In Vivo siRNA Delivery Using JC Virus-like Particles Decreases the Expression of RANKL in Rats

Abstract

Bone remodeling requires a precise balance between formation and resorption. This complex process involves numerous factors that orchestrate a multitude of biochemical events. Among these factors are hormones, growth factors, vitamins, cytokines, and, most notably, osteoprotegerin (OPG) and the receptor activator for nuclear factor-kappaB ligand (RANKL). Inflammatory cytokines play a major role in shifting the RANKL/OPG balance toward excessive RANKL, resulting in osteoclastogenesis, which in turn initiates bone resorption, which is frequently associated with osteoporosis.

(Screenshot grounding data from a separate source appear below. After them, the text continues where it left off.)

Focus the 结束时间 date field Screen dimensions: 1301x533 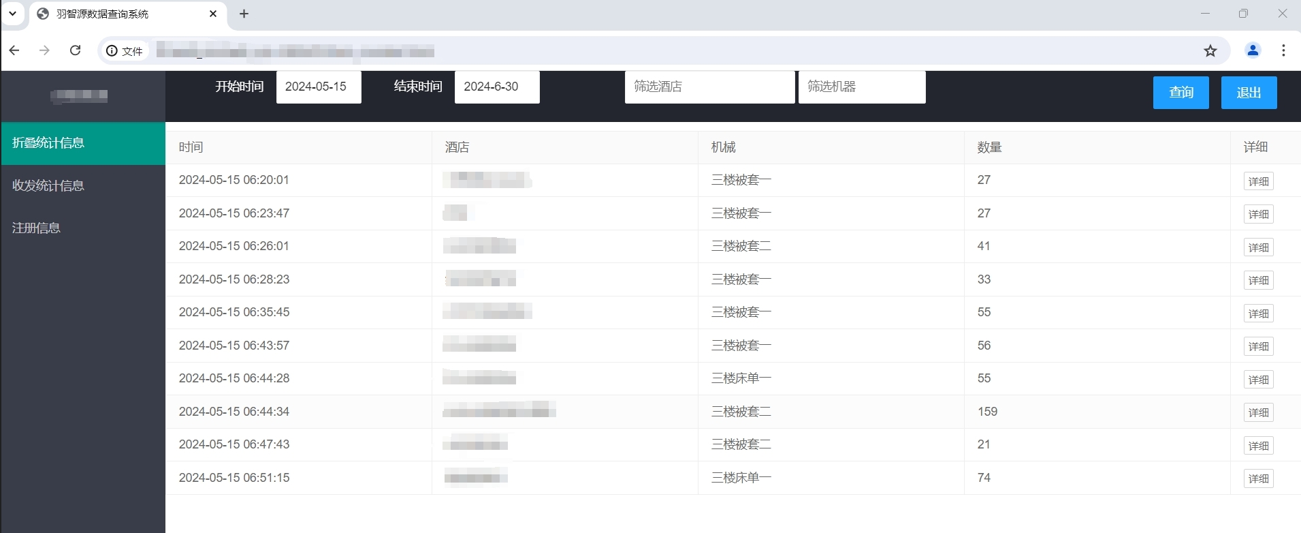[x=496, y=87]
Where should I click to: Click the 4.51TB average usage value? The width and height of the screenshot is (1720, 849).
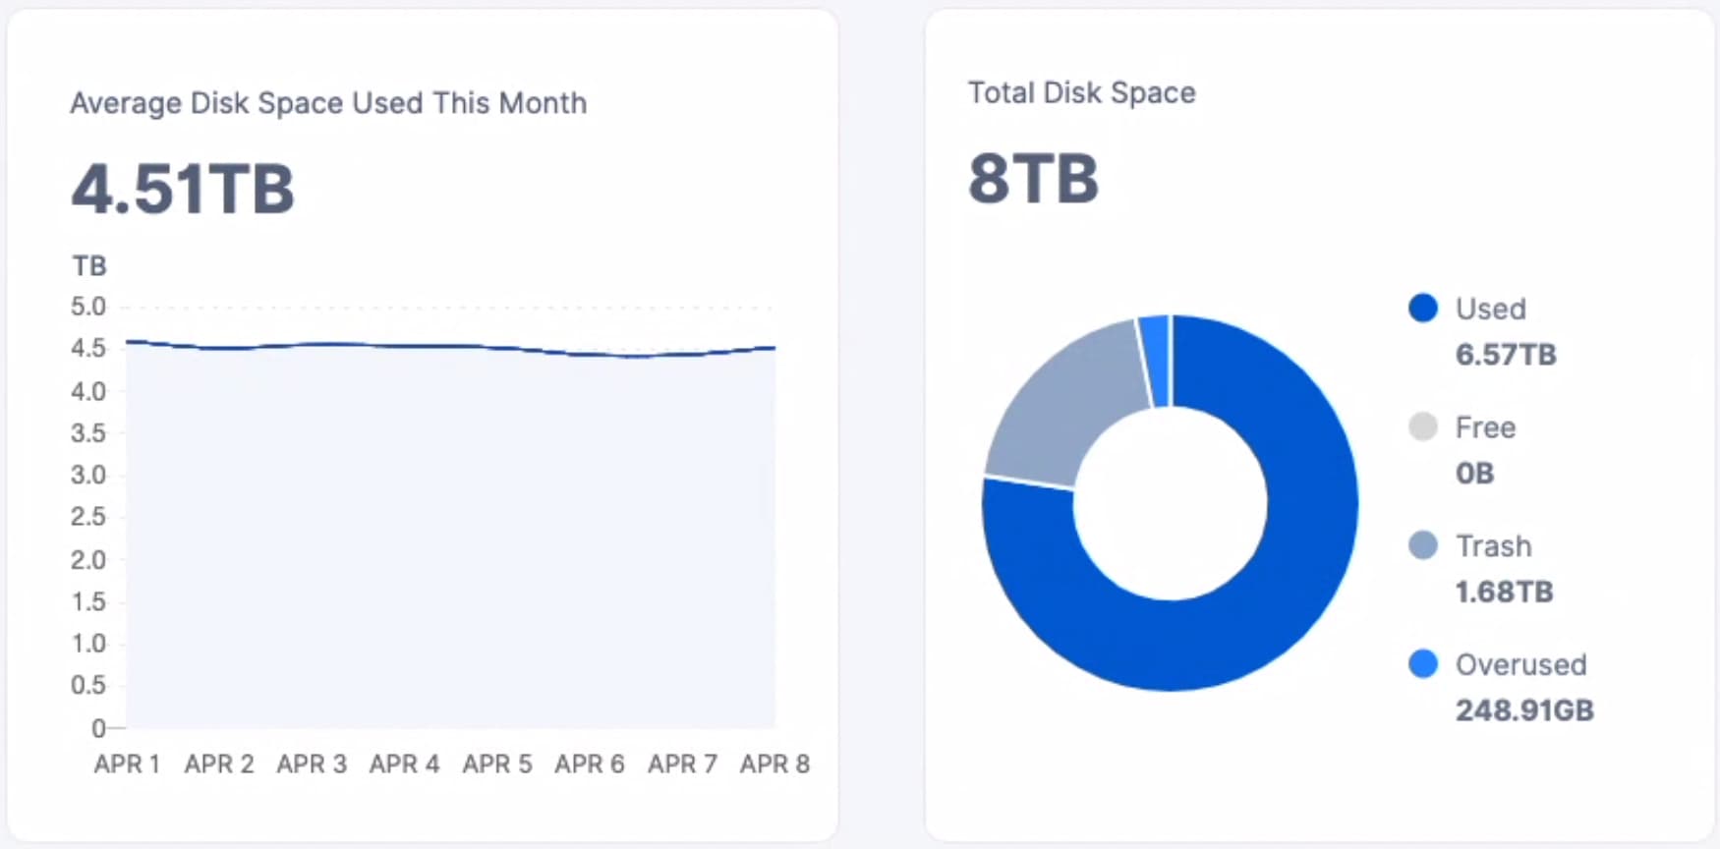click(x=183, y=189)
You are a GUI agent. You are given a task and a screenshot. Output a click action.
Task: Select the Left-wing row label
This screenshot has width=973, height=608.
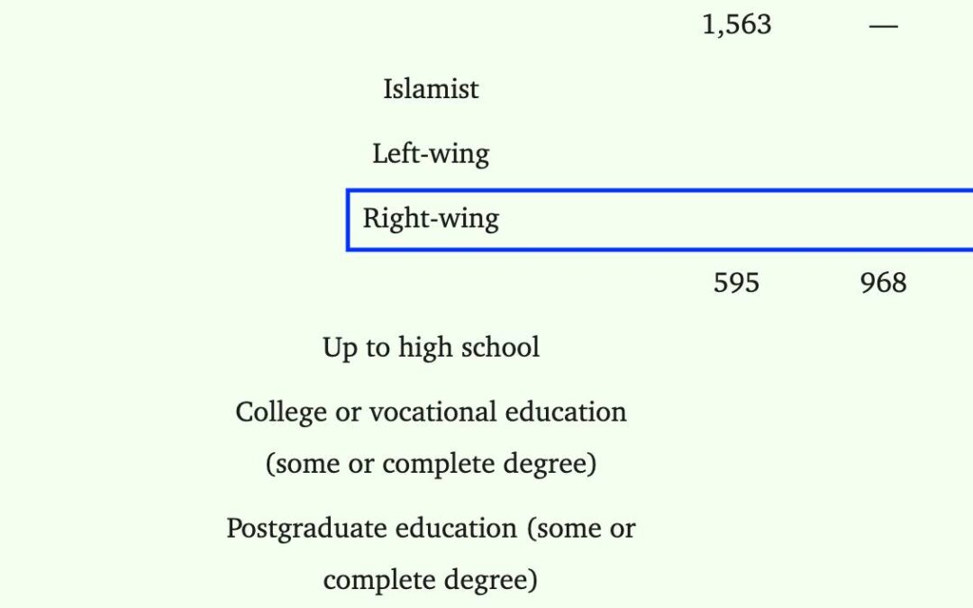click(x=431, y=154)
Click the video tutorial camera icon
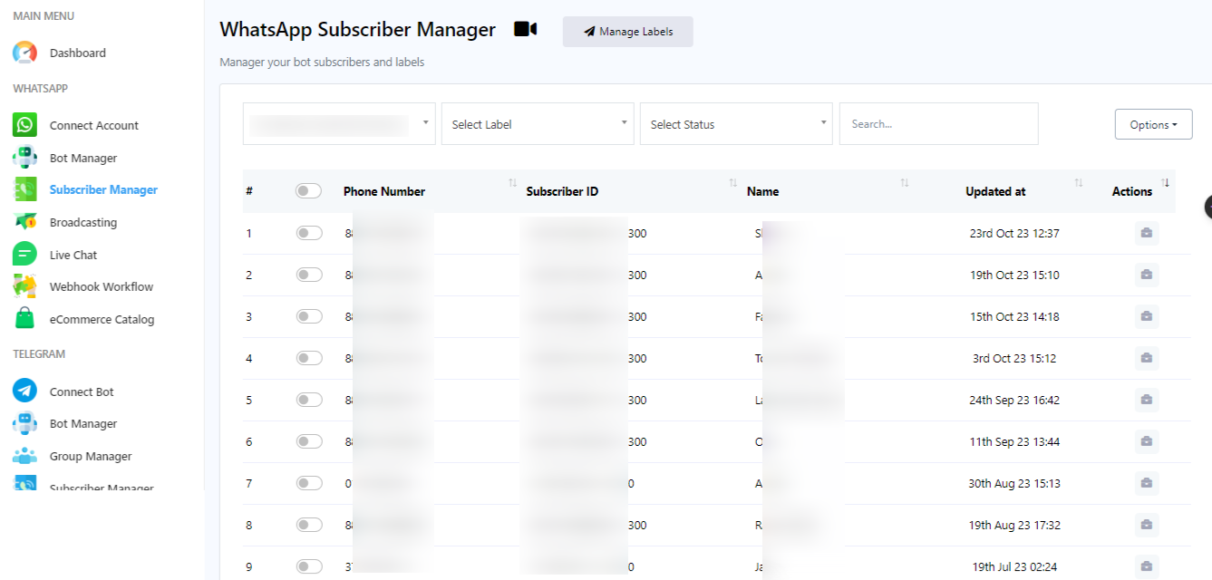This screenshot has height=580, width=1212. point(525,30)
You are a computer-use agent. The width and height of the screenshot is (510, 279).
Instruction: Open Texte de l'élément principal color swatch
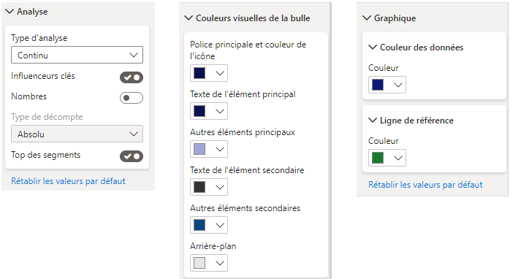coord(209,111)
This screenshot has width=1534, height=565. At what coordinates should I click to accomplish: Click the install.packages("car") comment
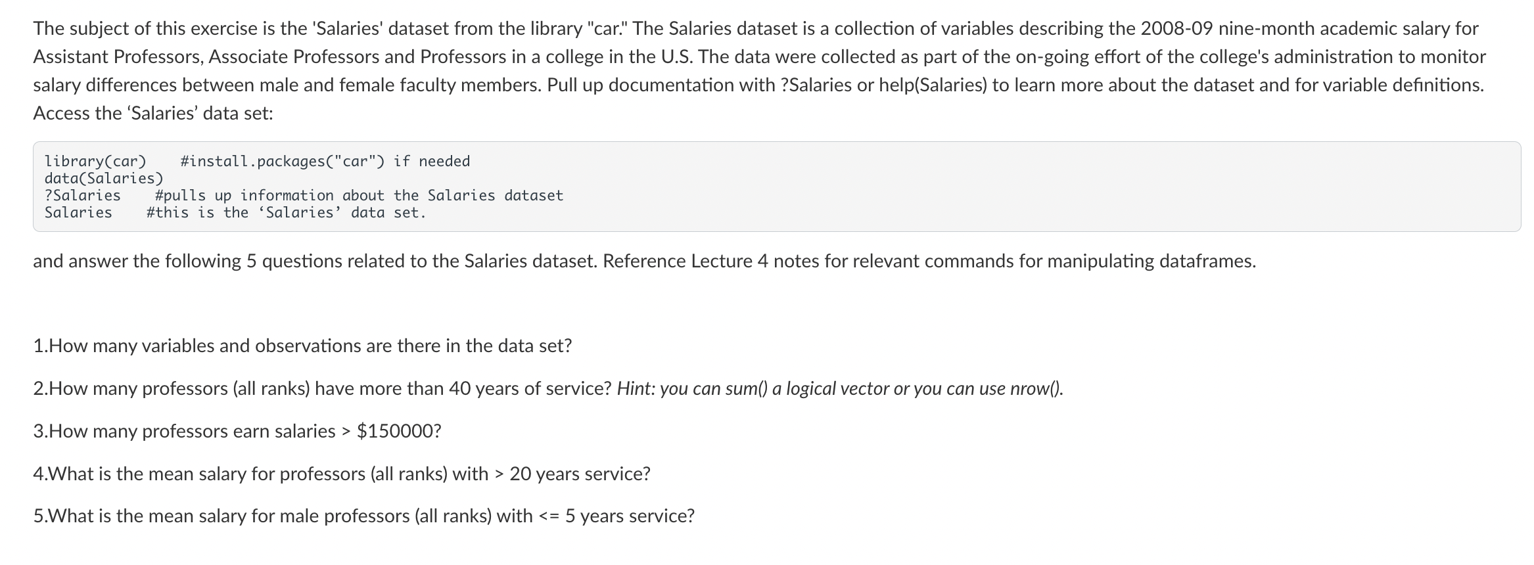(325, 161)
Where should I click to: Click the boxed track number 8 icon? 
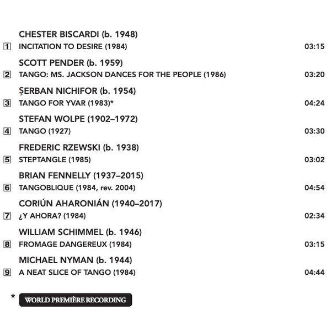pos(7,244)
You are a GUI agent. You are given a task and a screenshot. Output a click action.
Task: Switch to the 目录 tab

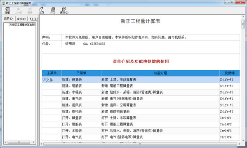coord(9,19)
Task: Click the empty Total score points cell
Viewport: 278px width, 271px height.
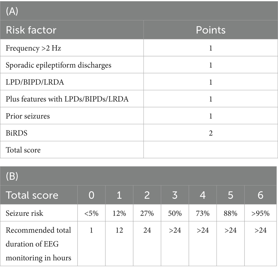Action: 211,150
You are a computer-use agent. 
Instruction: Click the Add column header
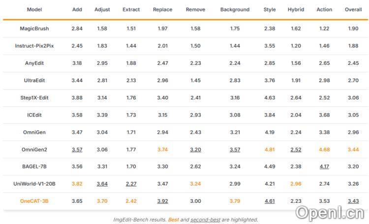click(x=77, y=10)
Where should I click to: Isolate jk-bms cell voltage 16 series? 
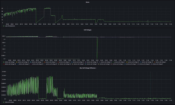[x=106, y=62]
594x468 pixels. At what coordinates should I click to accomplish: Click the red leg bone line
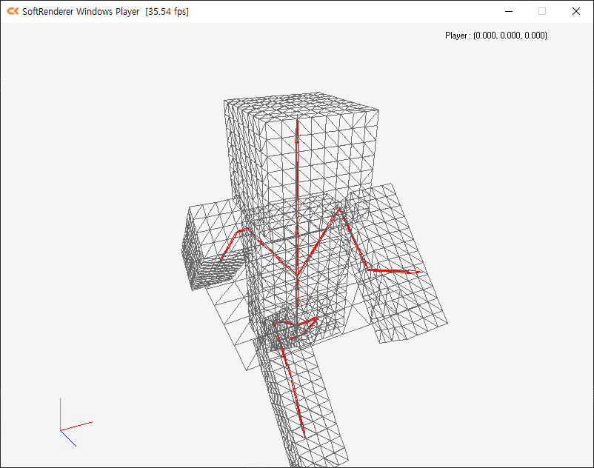pos(292,385)

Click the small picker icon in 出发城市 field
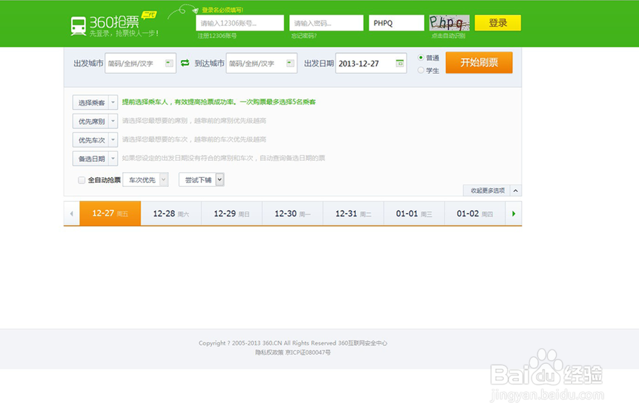click(x=170, y=63)
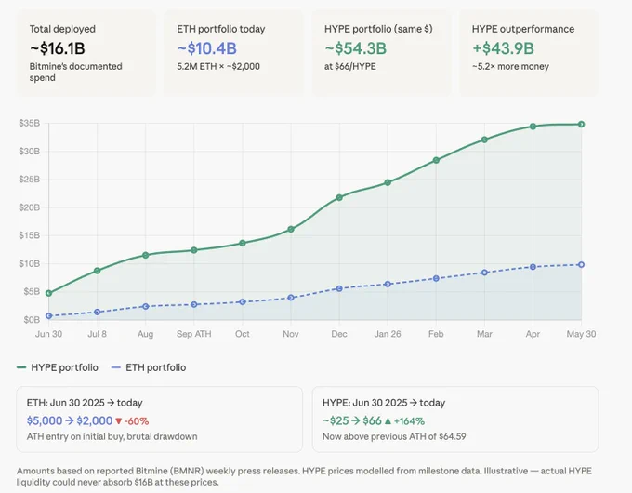Screen dimensions: 632x493
Task: Click the HYPE data point at Feb
Action: 436,160
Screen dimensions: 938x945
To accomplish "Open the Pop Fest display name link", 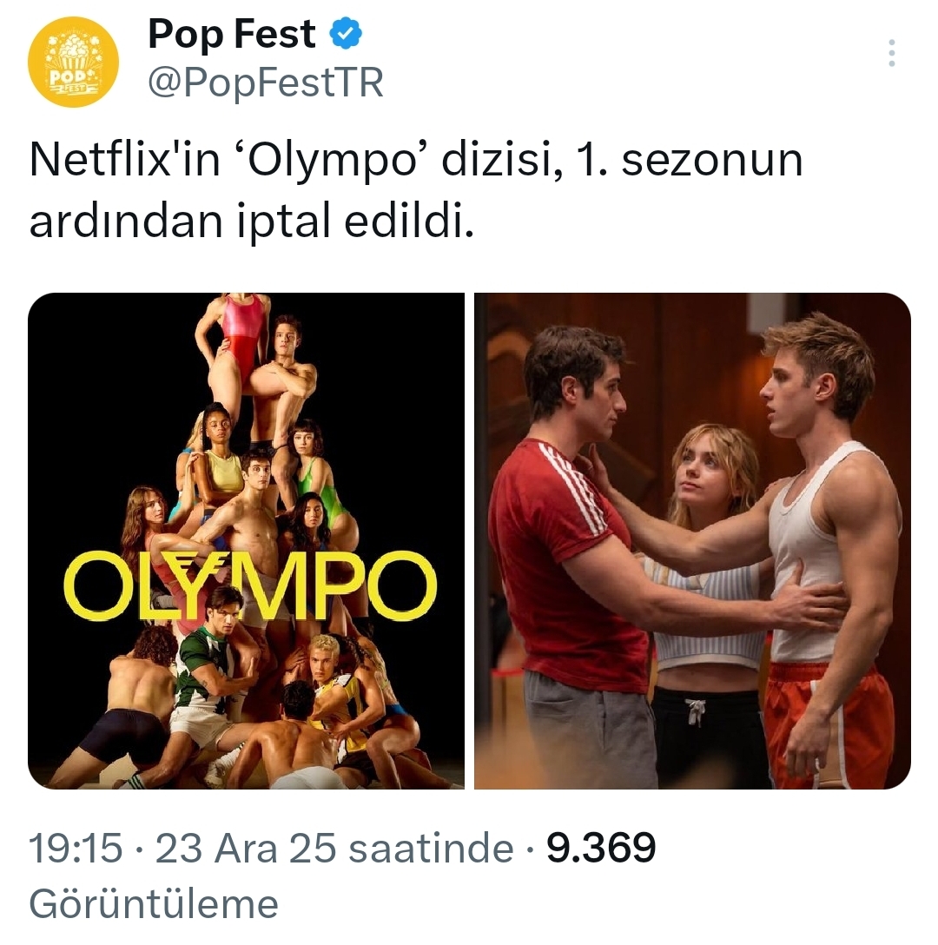I will click(232, 34).
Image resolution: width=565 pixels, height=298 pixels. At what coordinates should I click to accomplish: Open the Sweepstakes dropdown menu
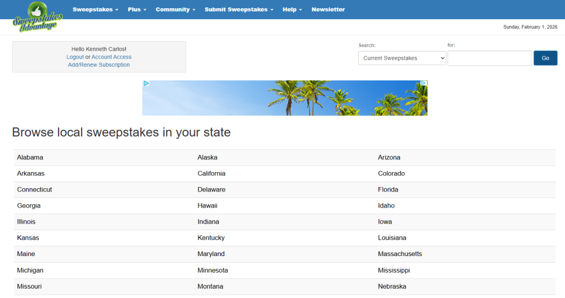click(x=95, y=9)
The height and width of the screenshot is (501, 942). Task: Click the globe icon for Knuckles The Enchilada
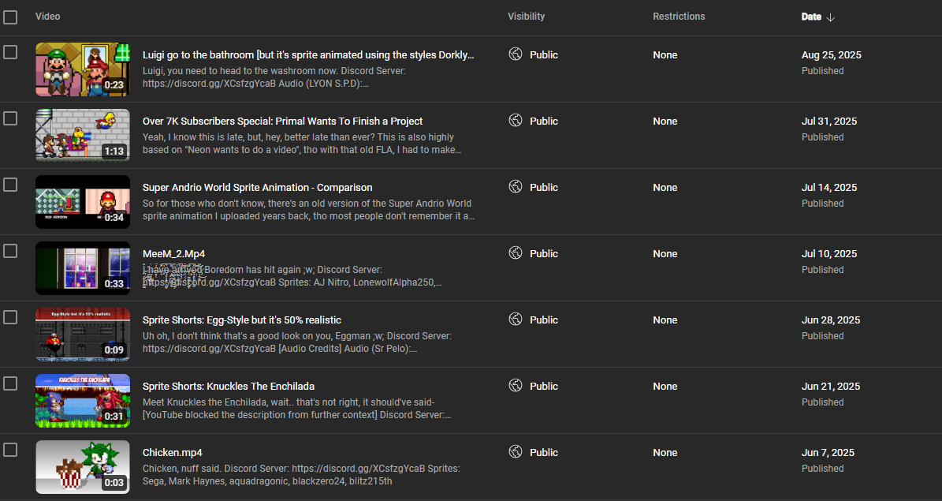click(x=516, y=386)
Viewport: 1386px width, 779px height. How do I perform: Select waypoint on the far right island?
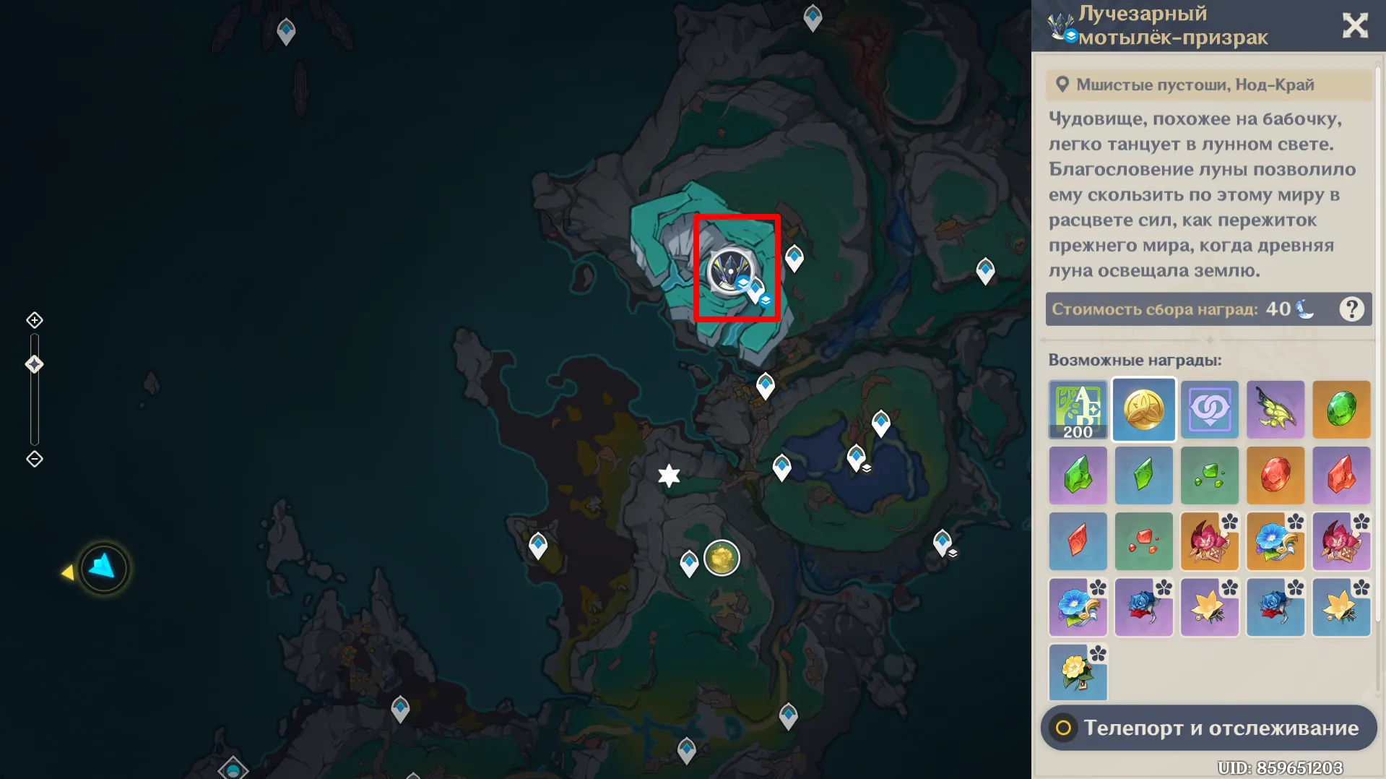[985, 270]

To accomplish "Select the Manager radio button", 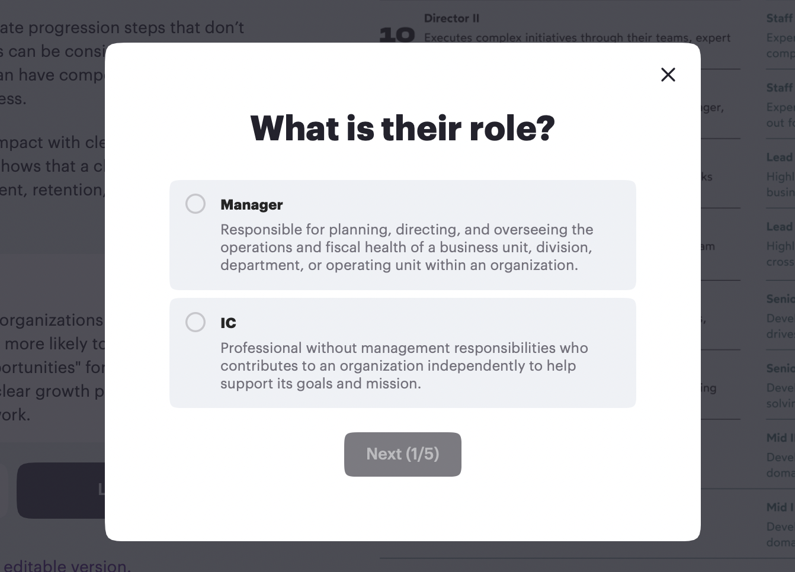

Rebalancing RANKL/OPG levels may be achieved through either upregulation of OPG or through transient silencing of RANKL by means of RNA interference. Here, we describe the utilization of a viral capsid-based delivery system for in vivo and in vitro RNAi using synthetic small interfering RNA (siRNA) molecules in rat osteoblasts. Polyoma JC virus-derived virus-like particles are capable of delivering siRNAs to target RANKL in osteoblast cells both in vitro and in a rat in vivo system. Expression levels were monitored using quantitative real-time polymerase reaction and enzyme-linked immunosorbent assay after single and repeated injections over a 14-day period. Our data indicate that this is an efficient and safe route for in vivo delivery of gene modulatory tools to study important molecular factors in a rat osteoporosis model.